There was an Aristotelian thread and a Platonist thread in Christian thought from early on.
Aristotle himself was lost to the West for a while — not because of some mythical “stranglehold” the church had on larger society, but because of the cultural disaster called the fall of Rome, which took centuries to recover from.
Greek was preserved by Christian and Moslem scholars, then Aristotle was translated into Latin. The church set about incorporating Aristotle but Islam finally rejected him.
Aristotle was propogated, debated, and refined by Christian academics. There was at least two related but distinct debates going on concurrently: Platonic metaphysics vs. Aristotelian metaphysics, and Aristotelian logic vs. Aristotle’s content. BOTH these debates occurred within Christendom.
Much of the tension over empirical methods was a debate between Aristotle and Aristotle: the implications of Aristotle’s logic versus Aristotle’s earlier “observations”.
None of this is to say there was NO resistance on the part of the church to scientific conclusions which seemed to contradict scripture — there was, but recognize that huge debates which CONTRIBUTED to the elaboration of the scientific method took place within the church, among men who were devoted sons of the church and scientists in germ.

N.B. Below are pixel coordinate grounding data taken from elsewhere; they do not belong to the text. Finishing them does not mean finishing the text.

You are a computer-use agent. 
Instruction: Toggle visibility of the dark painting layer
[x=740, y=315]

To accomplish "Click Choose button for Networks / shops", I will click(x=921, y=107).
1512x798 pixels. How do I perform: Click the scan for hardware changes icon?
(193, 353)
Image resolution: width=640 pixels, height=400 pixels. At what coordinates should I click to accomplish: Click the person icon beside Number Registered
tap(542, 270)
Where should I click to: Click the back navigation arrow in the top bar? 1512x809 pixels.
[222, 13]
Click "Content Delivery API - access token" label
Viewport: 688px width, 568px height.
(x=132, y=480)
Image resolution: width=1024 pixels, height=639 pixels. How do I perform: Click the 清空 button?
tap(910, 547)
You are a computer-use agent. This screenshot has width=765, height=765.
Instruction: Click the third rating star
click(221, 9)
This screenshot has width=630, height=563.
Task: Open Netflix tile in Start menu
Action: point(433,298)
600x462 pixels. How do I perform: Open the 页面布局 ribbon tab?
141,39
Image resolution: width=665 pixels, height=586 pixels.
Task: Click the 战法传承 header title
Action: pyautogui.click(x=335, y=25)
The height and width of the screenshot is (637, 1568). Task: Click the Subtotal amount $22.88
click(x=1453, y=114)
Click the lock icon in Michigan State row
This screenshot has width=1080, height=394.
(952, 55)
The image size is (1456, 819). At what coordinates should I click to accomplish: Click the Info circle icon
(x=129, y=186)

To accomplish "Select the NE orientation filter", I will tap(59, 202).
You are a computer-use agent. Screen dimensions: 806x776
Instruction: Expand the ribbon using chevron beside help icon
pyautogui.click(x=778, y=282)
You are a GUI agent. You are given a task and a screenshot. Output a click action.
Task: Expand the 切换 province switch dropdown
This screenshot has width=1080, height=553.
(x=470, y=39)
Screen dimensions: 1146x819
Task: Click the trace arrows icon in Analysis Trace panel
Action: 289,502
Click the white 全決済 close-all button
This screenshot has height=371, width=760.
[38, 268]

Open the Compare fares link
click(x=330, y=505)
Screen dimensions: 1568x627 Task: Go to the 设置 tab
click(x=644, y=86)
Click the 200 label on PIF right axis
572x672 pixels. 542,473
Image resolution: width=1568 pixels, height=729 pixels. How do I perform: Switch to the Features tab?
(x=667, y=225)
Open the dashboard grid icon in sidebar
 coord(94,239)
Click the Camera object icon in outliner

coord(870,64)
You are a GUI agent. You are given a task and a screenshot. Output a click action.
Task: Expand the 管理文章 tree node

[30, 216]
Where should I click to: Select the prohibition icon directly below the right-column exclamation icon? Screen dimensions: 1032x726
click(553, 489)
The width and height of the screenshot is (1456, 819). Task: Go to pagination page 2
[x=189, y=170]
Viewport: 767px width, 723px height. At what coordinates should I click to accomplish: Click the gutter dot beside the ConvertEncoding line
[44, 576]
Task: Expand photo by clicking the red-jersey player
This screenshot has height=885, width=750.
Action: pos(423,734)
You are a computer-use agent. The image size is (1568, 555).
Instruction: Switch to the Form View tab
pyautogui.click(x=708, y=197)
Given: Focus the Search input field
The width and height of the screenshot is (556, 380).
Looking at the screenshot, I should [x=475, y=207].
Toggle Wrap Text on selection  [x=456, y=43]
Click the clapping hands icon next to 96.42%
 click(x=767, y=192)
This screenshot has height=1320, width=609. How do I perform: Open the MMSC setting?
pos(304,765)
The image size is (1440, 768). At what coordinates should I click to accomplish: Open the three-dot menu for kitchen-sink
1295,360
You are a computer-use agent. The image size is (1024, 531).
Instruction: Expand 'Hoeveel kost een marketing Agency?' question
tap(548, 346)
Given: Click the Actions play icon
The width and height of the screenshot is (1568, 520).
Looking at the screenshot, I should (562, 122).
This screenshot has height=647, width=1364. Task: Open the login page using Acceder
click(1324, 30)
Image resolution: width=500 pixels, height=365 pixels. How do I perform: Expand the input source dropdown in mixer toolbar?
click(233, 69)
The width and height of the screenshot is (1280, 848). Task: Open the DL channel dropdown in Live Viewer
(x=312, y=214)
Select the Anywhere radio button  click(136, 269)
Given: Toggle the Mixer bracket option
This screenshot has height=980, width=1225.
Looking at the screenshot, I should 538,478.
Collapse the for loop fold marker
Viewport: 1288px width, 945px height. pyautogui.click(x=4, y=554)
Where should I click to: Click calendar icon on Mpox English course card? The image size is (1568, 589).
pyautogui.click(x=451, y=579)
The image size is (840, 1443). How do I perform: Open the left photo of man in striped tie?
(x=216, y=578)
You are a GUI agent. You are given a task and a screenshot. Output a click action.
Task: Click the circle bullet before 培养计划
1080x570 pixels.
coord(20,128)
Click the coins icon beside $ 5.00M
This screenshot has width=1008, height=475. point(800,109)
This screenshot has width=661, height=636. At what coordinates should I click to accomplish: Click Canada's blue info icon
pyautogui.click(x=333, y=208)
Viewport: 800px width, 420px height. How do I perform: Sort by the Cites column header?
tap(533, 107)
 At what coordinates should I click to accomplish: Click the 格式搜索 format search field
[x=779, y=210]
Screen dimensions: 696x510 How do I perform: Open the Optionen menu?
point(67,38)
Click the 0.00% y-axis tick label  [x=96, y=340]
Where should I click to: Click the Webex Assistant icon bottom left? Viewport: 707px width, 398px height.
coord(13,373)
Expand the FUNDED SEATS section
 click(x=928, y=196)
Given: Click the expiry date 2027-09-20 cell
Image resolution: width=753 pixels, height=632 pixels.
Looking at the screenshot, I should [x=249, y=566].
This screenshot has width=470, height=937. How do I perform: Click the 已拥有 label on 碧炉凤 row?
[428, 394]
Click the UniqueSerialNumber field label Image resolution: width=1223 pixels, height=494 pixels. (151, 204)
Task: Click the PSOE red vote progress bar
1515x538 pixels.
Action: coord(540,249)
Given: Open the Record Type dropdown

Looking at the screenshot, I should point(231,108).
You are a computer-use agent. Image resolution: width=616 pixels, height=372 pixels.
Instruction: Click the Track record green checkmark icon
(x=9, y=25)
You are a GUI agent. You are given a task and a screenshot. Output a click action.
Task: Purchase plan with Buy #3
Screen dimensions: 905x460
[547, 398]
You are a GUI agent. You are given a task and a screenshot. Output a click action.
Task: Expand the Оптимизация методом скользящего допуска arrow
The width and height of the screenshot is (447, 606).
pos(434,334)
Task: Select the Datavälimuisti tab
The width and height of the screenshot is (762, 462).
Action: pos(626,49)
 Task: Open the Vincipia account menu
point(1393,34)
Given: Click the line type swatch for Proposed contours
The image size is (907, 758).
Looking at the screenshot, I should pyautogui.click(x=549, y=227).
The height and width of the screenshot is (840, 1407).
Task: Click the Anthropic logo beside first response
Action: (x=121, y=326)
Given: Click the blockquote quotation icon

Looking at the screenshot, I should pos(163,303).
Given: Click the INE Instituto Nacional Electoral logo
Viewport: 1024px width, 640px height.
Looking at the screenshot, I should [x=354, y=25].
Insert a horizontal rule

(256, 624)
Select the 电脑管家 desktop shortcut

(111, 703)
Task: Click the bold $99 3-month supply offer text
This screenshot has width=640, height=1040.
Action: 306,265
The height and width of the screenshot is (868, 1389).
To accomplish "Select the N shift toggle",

Science is Aristotle’s method. After Aristotle’s substantive errors were cleared out, the Renaissance and Enlightenment flared up, in a SPACE created by Jesus.
In the Christian West, Jesus’ words inserted a SPACE between the state and religion. The separation of church and state is an implication of Jesus’ attitude to the state in the NT.
Islam lacks the words of Jesus. Hence, there is no space between secular power and real or imagined religious truth. In Islam, the natural tendency of religions to demand compliance with their worldview choked off Aristotle when his method began to produce conclusions at odds with Islam.
In Christendom, there was a great struggle, but the Jesus space survived and expanded to allow the Aristotelian explosion of knowledge in the Modern West.
So science comes from Aristotle’s brain, plus Jesus’ attitude toward coercion.